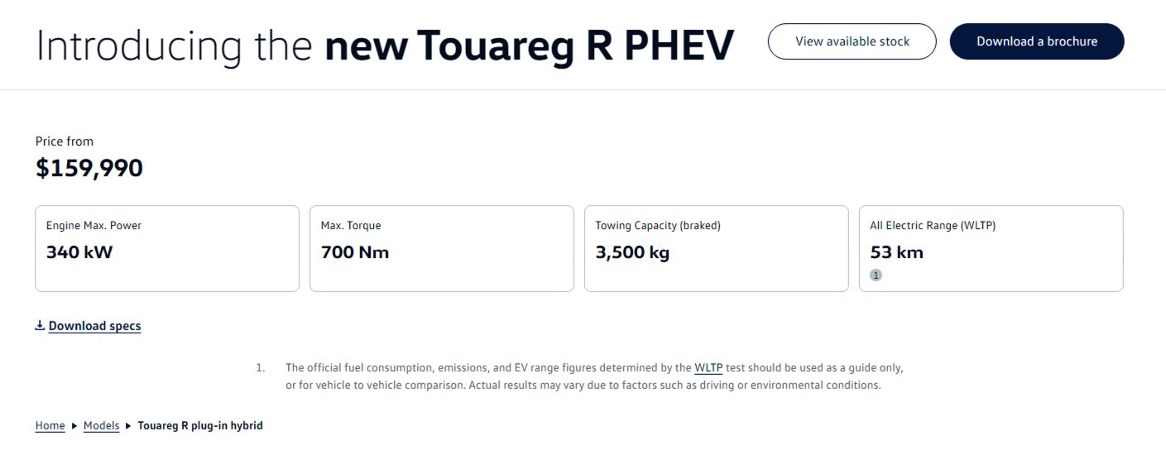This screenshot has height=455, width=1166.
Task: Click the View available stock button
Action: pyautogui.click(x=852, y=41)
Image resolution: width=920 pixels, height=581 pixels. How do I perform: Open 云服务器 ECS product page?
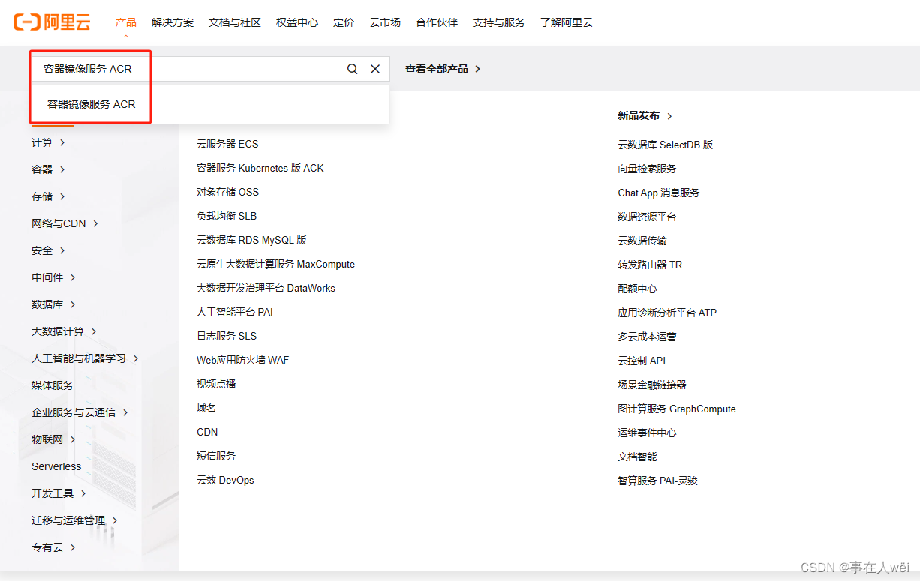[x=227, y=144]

---

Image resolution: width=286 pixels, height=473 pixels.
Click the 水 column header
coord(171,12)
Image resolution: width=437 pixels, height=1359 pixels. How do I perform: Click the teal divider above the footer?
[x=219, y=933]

--

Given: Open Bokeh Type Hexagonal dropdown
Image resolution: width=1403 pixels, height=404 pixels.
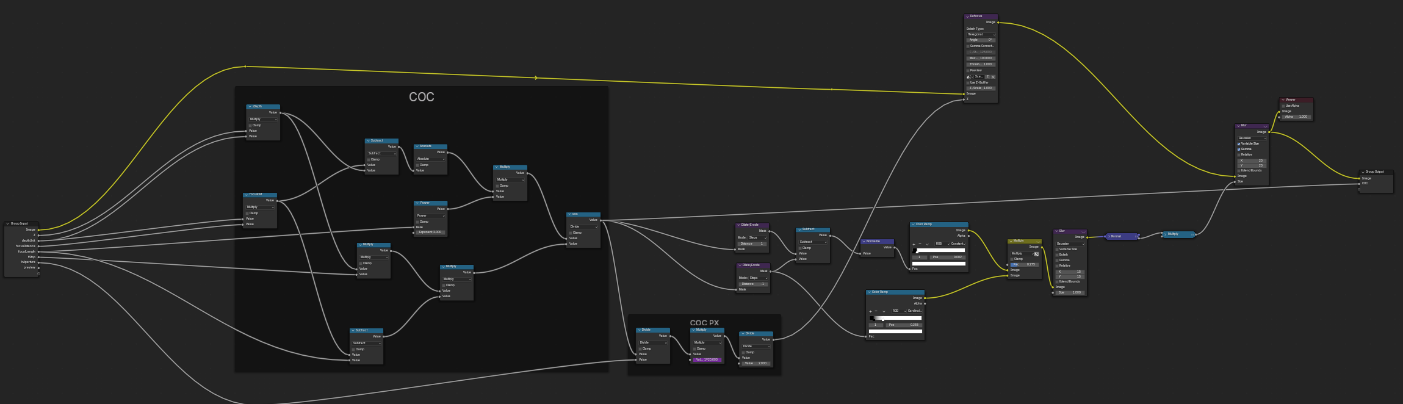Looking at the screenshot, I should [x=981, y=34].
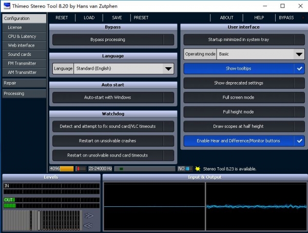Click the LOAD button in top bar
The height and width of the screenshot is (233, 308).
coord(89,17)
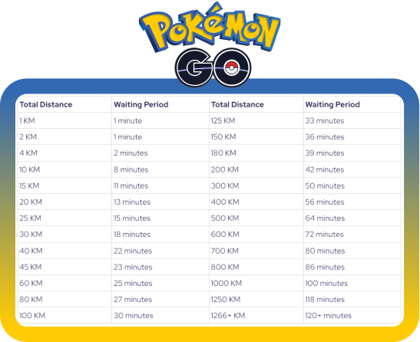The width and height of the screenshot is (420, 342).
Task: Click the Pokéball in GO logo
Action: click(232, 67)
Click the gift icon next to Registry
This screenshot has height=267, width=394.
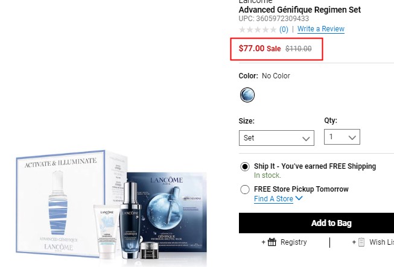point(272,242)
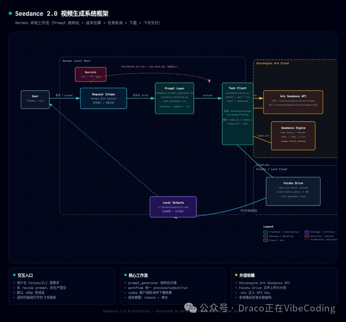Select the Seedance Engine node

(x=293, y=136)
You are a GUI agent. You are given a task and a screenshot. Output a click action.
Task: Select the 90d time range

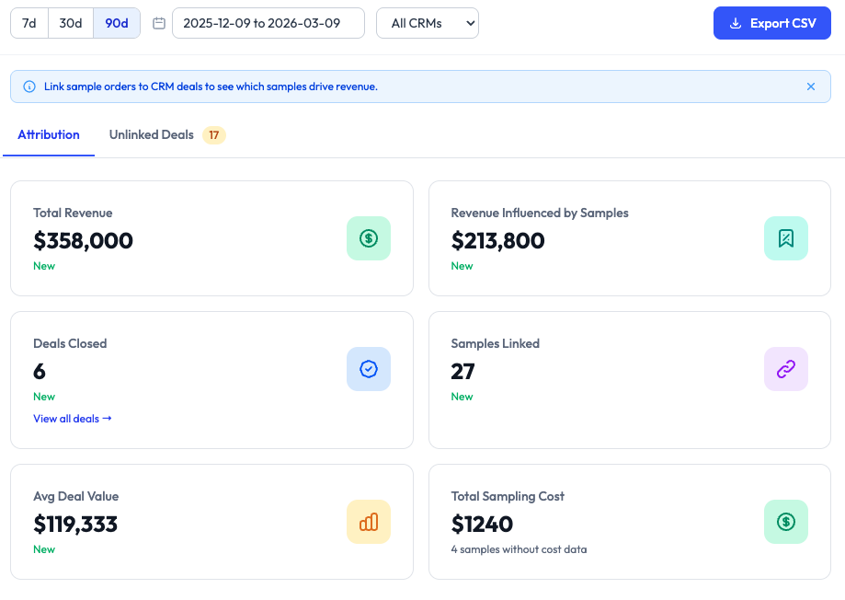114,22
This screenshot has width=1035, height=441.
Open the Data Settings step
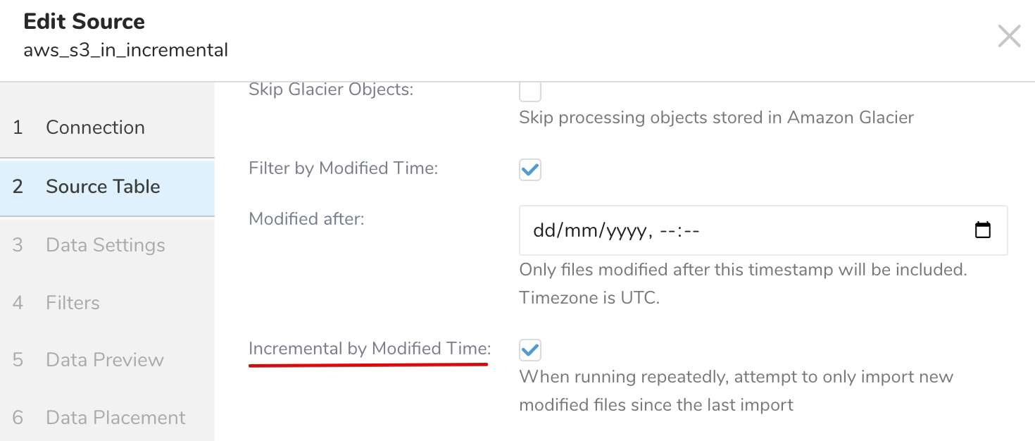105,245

* _Assigned task_: In the entries above, find the line with "This screenshot has height=267, width=394." and the line with "This screenshot has width=1035, height=441.". Write out exactly those two lines and every line between them, pictures excluded.

* _Answer area_:
This screenshot has height=267, width=394.
point(272,242)
Select the Seedance Engine node

(x=293, y=136)
You are a GUI agent. You are given a task and a screenshot. Output a click action.
Task: Select the 90d time range

114,22
This screenshot has width=1035, height=441.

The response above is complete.